Organ Jokes


Thanks to Steven M. Rashkin for these.

What is an organists favorite ballet?
Posuane Lake

What did the organ teacher say to the organ student who was trying to play Dieu Parmi Nous instead of his lesson plans?
Stop Messiean around!


Thanks to JohnsonKP4@aol.com for this one.

Why is a person who plays a pipe organ like a baby?"
"Because she plays with her feet!


Thanks to Ken Suetterlin for these.

What do you call a short headmaster?
A 4-foot principal.

How does an organist change his/her old fashioned underclothing?
With a "combination" piston!

What do the Germans call keys packed in a container whose volume is similar to a quart?
Manualliter.

Why is the pipe organ more moral than a grand piano?
Because it's principals are more upstanding!
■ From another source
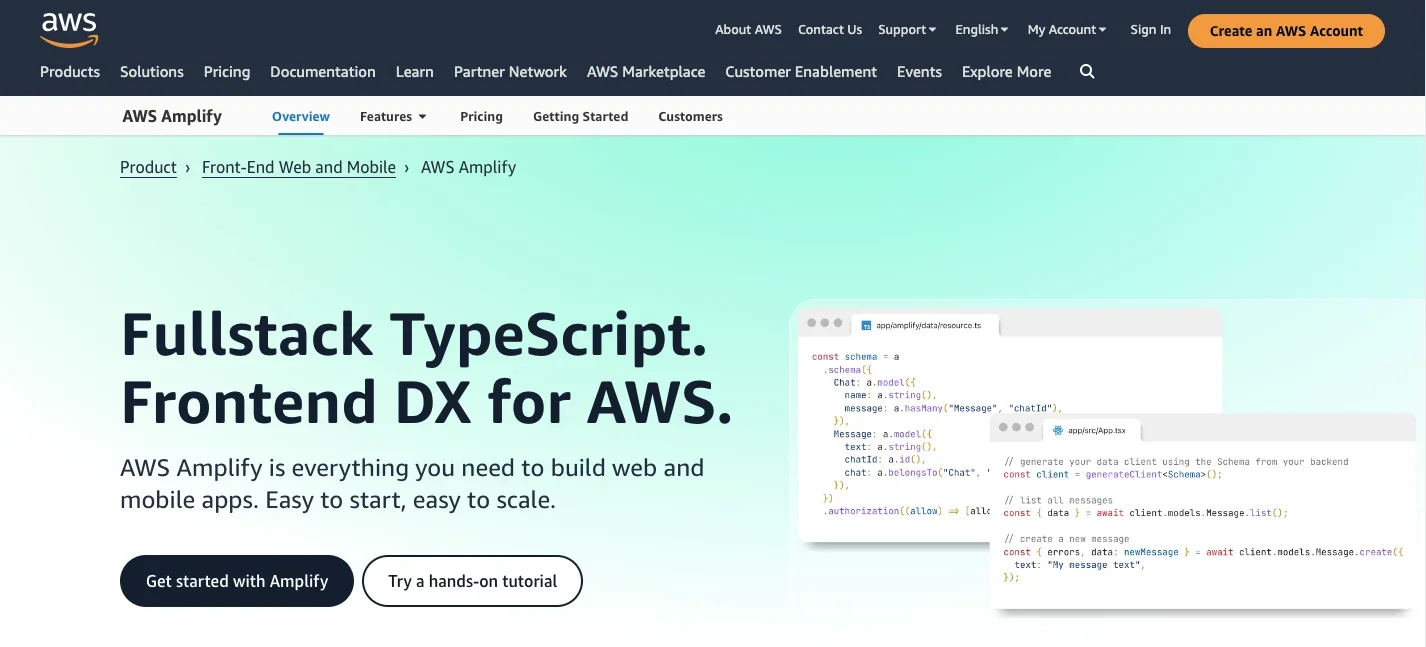Click Get started with Amplify button

[237, 581]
Why is it more permissable to play risque music on a grand piano?
Because the studio consoles are more upright!


Thanks to Matt Butchers for sending me this one.
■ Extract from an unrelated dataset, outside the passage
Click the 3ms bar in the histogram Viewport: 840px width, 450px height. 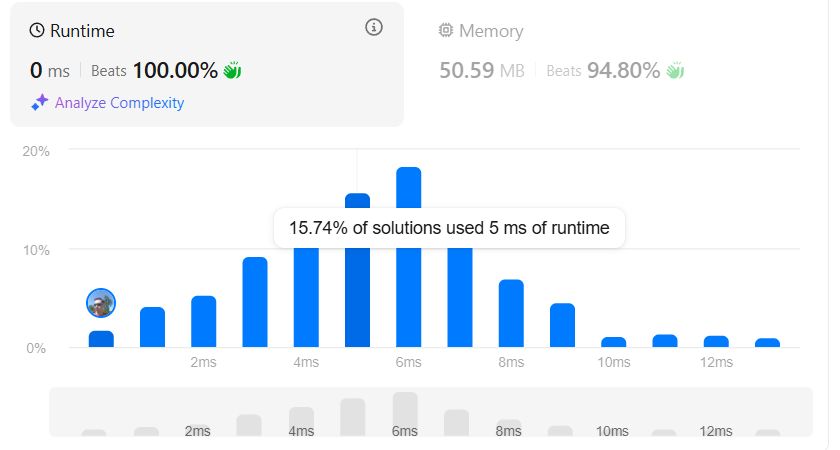point(255,302)
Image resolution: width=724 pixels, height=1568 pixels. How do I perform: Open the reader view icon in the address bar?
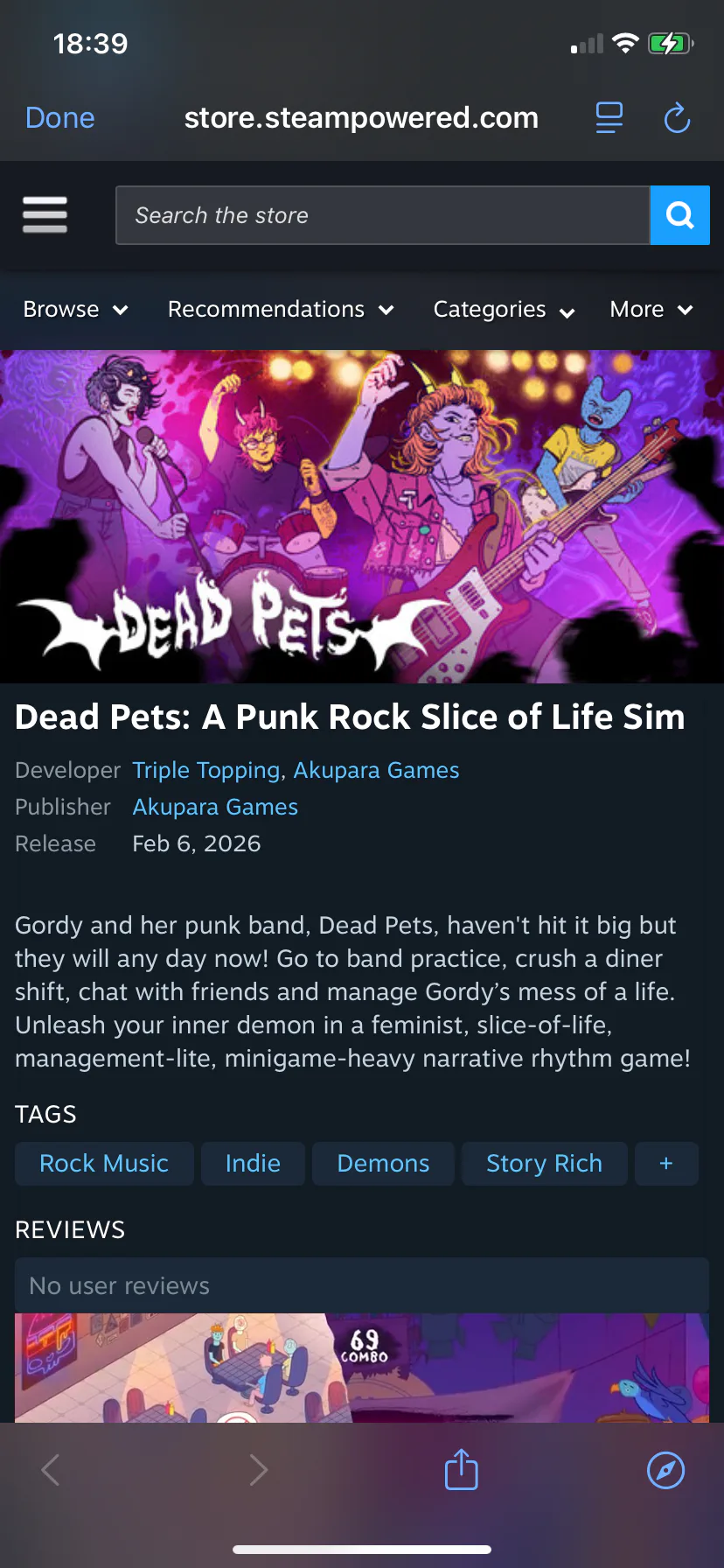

The organist's motto: practise while he preaches!


Thanks to i14wes@juno.com for sending me this one.

Did you know Bach had some 10-14 children?
They say there were no stops on his organ...


Thanks to Craig Hansen for sending me this one.

Did you hear about the man who went streaking through the church?
They caught him by the organ...


Thanks to Brian Thornton for sending me this one.

What is the difference between an organist and a terrorist?
You can negotiate with a terrorist.


Thanks to James H. H. Lampert for sending me the following from the USA.

What's the best use of that ubiquitous Hammond accessory, a Leslie tone cabinet?
Kindling. To set the Hammond on fire.

How many organists does it take to change a light bulb?
Two. - One to do it, and one to make a really dumb remark about how much quicker and easier it would be to change, if it had pistons.


Thanks to Maureen Rabbitt for sending me these two definitions.

Canon: Not to be confused with the ones required in the 1812 Overture which are spelt differently and which lack contrapuntal interest.

Fugue: There is an old saying that fugues are the type of music in which the voices come in one by one while the audience goes out one by one, but there is no statistical evidence to suport this; audiences have been known to leave in droves.


Thanks to Eanna McKenna for sending me these.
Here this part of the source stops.